Created: 2008-09-28 21:16:02
Baby girl or baby boy is a big joy for a family. One of the most challenging first tasks is to pick a catchy, meaningful, beautiful or maybe even an aristocratic name for the little miracle.
Naming always was a difficult task, because parents understand, that the name will follow their offspring all the life. Usually parents do not want too popular, or top name - they search for something uncommon, but together well-sounding and not too strange.
Names for babies have their fashions too. There were waves of Slavic and Hispanic names, and now aristocratic, or royal names are the newest craze of newborn babies' parents.
That's why families started looking back and browsing names' history of royal families.
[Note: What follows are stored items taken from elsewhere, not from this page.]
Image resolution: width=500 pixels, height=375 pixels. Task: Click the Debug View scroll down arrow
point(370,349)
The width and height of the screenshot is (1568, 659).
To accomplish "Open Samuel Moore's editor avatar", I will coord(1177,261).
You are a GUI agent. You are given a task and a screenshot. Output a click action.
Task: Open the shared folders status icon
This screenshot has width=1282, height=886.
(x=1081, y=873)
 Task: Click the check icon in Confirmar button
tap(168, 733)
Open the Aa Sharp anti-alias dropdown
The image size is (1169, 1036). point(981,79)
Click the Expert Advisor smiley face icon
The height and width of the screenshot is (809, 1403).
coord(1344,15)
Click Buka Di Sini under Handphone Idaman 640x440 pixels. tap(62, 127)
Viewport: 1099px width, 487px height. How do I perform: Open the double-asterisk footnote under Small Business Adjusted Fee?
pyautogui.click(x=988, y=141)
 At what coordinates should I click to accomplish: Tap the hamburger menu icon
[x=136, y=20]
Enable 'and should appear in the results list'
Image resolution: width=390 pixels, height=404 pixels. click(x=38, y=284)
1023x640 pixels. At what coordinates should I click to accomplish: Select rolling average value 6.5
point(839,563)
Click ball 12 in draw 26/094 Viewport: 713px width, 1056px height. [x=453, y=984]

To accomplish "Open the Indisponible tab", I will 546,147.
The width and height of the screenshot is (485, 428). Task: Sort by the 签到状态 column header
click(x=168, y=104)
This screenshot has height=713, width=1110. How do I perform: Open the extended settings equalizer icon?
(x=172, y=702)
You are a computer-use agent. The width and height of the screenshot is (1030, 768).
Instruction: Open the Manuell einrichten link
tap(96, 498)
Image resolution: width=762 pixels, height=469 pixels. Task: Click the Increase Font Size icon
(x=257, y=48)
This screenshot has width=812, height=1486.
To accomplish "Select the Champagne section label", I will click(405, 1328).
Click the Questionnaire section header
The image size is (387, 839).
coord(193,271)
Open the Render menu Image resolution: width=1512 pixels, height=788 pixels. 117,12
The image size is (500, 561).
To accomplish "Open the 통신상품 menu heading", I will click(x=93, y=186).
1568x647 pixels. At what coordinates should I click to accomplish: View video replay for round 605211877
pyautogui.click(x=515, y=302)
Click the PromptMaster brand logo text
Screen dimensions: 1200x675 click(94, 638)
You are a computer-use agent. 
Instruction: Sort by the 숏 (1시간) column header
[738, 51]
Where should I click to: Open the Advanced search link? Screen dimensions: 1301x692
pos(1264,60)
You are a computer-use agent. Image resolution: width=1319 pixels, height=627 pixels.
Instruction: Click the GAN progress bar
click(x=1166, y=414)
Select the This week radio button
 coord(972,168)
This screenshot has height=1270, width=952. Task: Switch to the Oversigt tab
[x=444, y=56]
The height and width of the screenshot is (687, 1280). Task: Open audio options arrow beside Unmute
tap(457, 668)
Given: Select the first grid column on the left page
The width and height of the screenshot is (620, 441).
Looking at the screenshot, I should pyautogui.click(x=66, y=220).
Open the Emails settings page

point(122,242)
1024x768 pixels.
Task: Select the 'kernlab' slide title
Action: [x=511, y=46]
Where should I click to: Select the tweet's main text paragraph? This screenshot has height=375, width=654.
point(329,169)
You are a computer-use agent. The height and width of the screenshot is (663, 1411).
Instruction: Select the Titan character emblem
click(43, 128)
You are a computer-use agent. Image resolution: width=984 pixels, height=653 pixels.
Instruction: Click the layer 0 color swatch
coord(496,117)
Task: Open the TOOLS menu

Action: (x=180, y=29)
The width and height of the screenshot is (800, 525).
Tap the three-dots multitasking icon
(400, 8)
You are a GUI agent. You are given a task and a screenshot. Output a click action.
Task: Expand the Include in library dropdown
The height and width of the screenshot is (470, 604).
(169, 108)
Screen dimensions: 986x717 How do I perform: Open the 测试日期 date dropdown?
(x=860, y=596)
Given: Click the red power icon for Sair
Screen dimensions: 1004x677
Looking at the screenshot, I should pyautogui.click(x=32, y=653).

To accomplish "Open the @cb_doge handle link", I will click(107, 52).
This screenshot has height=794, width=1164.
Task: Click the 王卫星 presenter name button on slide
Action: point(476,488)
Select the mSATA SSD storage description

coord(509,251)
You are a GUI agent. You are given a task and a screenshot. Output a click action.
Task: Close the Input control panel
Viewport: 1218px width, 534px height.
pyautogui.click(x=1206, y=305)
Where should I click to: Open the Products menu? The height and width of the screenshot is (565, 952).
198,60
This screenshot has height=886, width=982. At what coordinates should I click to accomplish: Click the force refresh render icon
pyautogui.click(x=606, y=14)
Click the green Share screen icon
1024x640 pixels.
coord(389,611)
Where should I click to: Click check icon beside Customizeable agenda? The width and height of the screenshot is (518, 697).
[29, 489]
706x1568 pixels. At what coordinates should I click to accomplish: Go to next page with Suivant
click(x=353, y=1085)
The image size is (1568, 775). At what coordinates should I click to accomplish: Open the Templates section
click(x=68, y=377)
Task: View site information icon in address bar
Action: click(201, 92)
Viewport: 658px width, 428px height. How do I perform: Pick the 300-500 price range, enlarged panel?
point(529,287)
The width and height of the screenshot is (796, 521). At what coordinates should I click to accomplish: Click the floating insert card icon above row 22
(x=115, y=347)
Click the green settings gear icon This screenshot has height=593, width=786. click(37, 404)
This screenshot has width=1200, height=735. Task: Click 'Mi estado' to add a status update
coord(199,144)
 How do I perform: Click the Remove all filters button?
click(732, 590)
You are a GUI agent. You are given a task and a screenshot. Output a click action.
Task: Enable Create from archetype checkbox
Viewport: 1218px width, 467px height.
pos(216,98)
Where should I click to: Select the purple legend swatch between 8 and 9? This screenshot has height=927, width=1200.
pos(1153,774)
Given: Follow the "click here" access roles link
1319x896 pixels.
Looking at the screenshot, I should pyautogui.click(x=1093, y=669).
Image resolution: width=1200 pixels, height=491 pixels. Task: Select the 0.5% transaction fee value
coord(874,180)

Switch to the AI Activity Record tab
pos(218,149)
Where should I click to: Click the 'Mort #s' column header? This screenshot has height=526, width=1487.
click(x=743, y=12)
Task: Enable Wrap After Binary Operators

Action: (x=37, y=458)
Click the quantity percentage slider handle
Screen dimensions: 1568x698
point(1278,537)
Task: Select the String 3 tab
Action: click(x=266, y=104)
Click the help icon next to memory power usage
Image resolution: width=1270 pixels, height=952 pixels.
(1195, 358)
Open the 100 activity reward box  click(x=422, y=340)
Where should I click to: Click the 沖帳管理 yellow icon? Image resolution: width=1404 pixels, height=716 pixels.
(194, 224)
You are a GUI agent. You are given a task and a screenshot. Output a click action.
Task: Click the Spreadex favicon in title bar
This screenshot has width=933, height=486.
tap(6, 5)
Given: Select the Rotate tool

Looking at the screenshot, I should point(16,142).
Aristocratic names are classical, well known, but not met too often, and have that resonance to the majesty and glory of past queens, kings, princes, princesses, dukes, duchesses... Parents look for their inspiration by digging through names of royal Hohenzollern, Habsburg, Hanoverian, Stuart, Romanov, Bourbon, Carolingian, Merovingian and many other tops families.
However, blind following of fashion is not always the best choice. It can be seen as the false pride, arrogance or upstart by others. And let's think of a child - while he or she might be quite happy having the name like Adele, Charlotte, Norah, Isabella, Edgar or Nicholas; but there are slightly less chances, that your child will be delighted bearing name of Dagmar, Eugenie, Oda, Xenia, Boren, Arnau or Lothair...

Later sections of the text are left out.